Кроме того, Хмельницкий взял за правило устраивать прямые трансляции своих спектаклей по телевидению, и советские зрители получили возможность увидеть лучшие работы ленинградских опереточников не выходя из дома. В том числе и сценический вариант «Мистера Икса». Это позволило Юзефу Иосифовичу стукнуть кулаком по столу в управлении культуры Ленинграда, чтобы прямо при нем подписали указ о присвоении Богдановой-Чесноковой звания заслуженной артистки РСФСР.
– Народ – за! Хотите, Путиловский завод приглашу?
– Зачем?
– Она сейчас там выступает. И, кстати, ее уже представили заводчанам как заслуженную артистку Республики.
– Как? Кто разрешил?
– Я.
«Вторая серия» началась, когда через пять лет актрисе захотели дать «народную». И в 1970 году, устав от пустых разговоров, новый руководитель театра Михаил Дотлибов, никому ничего не сказав, собрал подписи всех мастодонтов ленинградской сцены и выхлопотал звание для блистательной актрисы.

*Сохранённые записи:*
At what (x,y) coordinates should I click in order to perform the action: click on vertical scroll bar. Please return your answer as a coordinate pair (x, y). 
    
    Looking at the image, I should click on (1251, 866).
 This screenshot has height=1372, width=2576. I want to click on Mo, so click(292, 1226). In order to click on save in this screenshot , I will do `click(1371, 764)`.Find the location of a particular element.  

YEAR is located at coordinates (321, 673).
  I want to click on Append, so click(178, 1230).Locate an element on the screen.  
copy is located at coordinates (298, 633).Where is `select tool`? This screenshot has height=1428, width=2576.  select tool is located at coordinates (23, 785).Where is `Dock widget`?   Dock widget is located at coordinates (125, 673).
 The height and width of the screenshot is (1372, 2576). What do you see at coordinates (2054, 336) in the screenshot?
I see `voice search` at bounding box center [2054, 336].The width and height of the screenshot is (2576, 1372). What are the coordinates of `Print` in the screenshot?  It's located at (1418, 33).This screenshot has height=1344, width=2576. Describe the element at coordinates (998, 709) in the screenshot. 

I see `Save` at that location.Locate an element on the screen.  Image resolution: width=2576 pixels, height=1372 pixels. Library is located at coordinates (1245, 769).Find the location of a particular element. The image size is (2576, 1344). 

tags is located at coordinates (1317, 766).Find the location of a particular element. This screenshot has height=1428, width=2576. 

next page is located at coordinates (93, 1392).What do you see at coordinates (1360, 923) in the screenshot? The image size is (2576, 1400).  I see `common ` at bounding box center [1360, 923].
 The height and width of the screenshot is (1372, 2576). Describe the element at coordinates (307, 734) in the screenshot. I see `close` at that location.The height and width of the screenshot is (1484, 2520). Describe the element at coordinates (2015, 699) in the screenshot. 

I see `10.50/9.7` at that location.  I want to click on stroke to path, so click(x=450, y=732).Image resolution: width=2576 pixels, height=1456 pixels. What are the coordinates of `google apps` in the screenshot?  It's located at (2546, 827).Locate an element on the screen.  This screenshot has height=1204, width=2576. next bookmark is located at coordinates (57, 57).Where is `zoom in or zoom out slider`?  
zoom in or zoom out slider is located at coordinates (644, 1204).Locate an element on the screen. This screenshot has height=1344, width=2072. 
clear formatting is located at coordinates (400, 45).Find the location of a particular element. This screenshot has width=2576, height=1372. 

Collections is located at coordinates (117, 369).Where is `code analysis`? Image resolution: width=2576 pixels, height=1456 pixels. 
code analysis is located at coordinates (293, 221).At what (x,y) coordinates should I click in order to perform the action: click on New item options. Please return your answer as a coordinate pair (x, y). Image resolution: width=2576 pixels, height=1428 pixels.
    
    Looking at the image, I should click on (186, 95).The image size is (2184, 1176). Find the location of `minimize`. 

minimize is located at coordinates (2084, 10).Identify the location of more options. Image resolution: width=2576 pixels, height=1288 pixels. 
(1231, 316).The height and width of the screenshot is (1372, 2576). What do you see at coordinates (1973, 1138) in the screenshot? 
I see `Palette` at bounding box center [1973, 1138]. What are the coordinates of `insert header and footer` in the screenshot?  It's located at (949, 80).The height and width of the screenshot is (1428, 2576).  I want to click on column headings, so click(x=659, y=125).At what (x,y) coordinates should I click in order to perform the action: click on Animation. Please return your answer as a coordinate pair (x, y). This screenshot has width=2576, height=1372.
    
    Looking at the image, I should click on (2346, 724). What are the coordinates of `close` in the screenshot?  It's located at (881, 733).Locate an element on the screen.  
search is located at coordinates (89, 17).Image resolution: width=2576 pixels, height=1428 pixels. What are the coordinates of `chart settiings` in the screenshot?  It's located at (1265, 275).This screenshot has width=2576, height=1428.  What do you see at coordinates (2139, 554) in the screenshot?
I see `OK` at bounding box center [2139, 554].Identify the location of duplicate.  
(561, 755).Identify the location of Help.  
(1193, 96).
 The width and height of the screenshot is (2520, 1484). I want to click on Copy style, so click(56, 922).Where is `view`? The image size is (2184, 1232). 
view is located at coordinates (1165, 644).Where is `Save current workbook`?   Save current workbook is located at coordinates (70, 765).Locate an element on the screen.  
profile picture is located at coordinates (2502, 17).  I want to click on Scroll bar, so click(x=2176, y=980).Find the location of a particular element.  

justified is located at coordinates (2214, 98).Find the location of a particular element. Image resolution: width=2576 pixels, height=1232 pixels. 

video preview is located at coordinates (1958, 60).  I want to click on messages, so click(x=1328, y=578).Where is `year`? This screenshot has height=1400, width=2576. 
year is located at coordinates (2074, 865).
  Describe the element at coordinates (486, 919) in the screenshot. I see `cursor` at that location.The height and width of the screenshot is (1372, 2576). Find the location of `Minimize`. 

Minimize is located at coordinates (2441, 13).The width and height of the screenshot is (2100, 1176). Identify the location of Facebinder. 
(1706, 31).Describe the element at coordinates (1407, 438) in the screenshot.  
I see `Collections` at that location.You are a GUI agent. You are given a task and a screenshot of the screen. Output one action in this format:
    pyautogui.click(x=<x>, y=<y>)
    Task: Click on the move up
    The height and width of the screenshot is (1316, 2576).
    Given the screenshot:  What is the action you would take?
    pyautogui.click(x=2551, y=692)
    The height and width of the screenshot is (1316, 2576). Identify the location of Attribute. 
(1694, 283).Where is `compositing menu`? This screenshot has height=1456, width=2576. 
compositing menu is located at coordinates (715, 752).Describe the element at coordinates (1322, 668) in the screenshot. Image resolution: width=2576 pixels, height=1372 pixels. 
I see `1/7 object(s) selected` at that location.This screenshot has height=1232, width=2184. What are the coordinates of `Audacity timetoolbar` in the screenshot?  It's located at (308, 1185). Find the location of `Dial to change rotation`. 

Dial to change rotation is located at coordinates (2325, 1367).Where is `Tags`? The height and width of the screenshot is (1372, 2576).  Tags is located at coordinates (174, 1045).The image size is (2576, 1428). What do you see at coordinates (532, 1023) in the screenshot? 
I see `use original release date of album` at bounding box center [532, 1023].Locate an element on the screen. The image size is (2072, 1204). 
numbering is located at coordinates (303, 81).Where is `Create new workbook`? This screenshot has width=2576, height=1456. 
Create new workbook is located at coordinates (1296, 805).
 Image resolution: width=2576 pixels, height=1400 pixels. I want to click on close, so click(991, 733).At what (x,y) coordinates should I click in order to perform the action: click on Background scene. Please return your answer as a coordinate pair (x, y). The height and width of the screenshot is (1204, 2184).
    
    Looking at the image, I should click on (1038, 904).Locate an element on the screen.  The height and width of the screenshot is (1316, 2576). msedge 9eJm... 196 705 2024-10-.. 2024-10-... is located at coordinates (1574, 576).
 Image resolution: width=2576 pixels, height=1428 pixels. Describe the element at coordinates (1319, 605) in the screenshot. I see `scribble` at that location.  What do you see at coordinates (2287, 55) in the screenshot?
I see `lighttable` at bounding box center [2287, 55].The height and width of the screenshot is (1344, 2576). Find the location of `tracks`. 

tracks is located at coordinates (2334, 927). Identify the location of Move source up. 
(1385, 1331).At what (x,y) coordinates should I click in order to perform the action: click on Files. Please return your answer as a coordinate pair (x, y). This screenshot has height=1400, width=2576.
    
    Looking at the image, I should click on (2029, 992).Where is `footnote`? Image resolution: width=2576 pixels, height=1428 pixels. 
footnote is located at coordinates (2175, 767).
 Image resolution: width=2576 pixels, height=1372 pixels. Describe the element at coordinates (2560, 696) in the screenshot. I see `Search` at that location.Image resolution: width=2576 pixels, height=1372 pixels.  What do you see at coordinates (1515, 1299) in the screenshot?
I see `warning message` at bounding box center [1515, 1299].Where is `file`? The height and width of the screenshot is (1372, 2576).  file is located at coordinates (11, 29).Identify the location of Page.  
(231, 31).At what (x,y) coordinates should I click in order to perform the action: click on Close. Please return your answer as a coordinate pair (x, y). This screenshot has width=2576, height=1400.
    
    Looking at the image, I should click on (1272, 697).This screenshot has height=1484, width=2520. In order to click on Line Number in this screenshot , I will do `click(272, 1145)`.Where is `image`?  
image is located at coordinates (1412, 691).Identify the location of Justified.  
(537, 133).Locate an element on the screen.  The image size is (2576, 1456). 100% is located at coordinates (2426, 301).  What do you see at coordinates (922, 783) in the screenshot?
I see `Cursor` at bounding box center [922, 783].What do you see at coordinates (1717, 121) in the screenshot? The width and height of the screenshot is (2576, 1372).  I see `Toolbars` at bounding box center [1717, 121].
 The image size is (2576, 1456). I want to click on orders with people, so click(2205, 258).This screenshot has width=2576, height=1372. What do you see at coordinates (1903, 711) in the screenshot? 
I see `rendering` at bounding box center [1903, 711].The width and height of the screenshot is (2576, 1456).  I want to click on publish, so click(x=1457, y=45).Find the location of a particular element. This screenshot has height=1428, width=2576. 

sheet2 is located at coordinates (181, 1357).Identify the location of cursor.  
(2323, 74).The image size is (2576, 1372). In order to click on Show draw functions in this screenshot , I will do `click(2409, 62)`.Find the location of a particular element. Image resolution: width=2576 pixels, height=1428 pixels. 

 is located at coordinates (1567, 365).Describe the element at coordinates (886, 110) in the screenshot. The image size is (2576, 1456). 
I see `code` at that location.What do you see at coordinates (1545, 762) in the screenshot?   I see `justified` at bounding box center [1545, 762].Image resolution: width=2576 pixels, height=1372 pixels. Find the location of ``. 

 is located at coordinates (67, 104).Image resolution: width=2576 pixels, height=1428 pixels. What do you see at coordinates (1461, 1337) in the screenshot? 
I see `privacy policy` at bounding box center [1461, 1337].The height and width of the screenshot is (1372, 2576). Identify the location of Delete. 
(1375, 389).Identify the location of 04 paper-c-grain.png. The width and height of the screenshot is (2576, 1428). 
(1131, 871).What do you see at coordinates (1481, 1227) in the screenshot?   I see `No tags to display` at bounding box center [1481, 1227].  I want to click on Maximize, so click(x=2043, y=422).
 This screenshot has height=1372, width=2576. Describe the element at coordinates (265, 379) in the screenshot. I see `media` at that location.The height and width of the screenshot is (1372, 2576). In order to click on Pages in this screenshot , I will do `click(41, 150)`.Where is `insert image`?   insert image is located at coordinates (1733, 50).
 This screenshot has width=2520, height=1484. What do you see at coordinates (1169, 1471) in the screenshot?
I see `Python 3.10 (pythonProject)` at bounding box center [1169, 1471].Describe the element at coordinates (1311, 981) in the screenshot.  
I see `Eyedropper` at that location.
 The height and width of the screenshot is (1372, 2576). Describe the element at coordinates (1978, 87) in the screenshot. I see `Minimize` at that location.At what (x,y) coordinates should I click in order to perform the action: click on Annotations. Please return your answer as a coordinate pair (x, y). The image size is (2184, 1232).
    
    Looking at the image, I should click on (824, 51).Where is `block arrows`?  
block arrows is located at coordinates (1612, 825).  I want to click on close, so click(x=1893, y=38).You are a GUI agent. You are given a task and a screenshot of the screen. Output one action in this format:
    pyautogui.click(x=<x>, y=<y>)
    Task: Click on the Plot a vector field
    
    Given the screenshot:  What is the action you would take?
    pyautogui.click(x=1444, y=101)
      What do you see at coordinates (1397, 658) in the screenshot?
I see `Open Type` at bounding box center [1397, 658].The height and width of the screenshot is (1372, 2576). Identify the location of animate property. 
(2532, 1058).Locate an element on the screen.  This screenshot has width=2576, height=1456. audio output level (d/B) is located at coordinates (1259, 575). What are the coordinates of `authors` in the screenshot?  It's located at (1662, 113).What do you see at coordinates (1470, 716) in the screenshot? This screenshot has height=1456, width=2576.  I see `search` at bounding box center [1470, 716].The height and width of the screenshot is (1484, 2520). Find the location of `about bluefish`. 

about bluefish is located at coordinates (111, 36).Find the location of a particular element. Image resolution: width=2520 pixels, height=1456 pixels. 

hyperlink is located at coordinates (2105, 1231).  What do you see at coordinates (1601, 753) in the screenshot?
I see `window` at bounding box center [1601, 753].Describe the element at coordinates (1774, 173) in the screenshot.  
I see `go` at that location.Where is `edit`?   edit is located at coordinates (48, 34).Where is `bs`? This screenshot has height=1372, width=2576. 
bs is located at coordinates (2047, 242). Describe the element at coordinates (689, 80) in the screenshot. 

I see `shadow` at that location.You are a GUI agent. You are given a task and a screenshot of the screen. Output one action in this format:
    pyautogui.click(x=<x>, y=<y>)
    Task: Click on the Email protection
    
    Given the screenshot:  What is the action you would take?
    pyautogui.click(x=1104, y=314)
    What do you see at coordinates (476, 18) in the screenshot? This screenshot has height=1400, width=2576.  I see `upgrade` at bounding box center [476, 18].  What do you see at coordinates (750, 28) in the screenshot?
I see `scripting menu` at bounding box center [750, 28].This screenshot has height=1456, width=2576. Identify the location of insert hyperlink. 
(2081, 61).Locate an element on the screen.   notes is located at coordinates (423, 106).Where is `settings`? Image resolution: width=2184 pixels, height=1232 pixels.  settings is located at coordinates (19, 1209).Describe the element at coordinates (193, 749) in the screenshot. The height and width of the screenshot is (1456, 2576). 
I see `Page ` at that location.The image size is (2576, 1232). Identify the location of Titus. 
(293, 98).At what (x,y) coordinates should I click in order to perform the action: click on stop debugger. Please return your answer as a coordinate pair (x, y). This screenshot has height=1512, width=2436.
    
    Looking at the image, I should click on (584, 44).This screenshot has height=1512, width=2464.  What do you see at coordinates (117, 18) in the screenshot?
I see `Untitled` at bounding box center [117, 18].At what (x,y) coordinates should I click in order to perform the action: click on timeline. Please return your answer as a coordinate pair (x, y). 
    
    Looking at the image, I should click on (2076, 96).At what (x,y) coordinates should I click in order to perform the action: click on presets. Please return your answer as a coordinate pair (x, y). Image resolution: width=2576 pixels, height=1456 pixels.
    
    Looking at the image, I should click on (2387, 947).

*Задание A:* Воспроизведите дословно отрывок из текста о Богдановой-Чесноковой, начиная со слов «Кроме того, Хмельницкий» и заканчивая словами «Как? Кто разрешил?».
*Задание B:* Продолжите текст о Богдановой-Чесноковой с того места, на котором он заканчивается.

*Ответ к заданию A:*
Кроме того, Хмельницкий взял за правило устраивать прямые трансляции своих спектаклей по телевидению, и советские зрители получили возможность увидеть лучшие работы ленинградских опереточников не выходя из дома. В том числе и сценический вариант «Мистера Икса». Это позволило Юзефу Иосифовичу стукнуть кулаком по столу в управлении культуры Ленинграда, чтобы прямо при нем подписали указ о присвоении Богдановой-Чесноковой звания заслуженной артистки РСФСР.
– Народ – за! Хотите, Путиловский завод приглашу?
– Зачем?
– Она сейчас там выступает. И, кстати, ее уже представили заводчанам как заслуженную артистку Республики.
– Как? Кто разрешил?

*Ответ к заданию B:*
На сцене Богданова-Чеснокова сыграла обольстительную Хиврю («Сорочинская ярмарка»), решительную тетю Дину («Севастопольский вальс»), хлопотливую Парасю Никаноровну («Трембита»), невозмутимую Полину Дмитриевну («Шар голубой»), искрометную Цецилию («Последний чардаш»), чудаковатую Биби-ханум («Кавказская племянница»), расчетливую Матрену («Сто чертей и одна девушка»), старую казачку Семеновну («Бабий бунт»). Для актрисы писали Милютин, Дунаевский, Дмитриев, Портнов, Баснер, Петров, Птичкин.
«У Богдановой-Чесноковой, как ни у кого, был естественным переход от разговора к пению и обратно», – сказал однажды об актрисе композитор Андрей Петров. Оперетта «Мы хотим танцевать» – единственный случай в его творчестве, когда композитор сочинял специально «на кого-то». Гликерия Васильевна исполнила роль стареющей примадонны Матильды Ивановны Волны-Задунайской. Она выходила на сцену в рискованно декольтированном платье с лихим разрезом на боку, с пучком разноцветных перьев на голове. Певица негодовала, что ее считают старухой, когда она пятьдесят лет поет арии героинь и шестьдесят лет состоит в профсоюзе. В доказательство своей принадлежности к молодежи Волна-Задунайская демонстрировала такой виртуозный танец, что ни на сцене, ни в зале не оставалось сомнений: перед ними – звезда.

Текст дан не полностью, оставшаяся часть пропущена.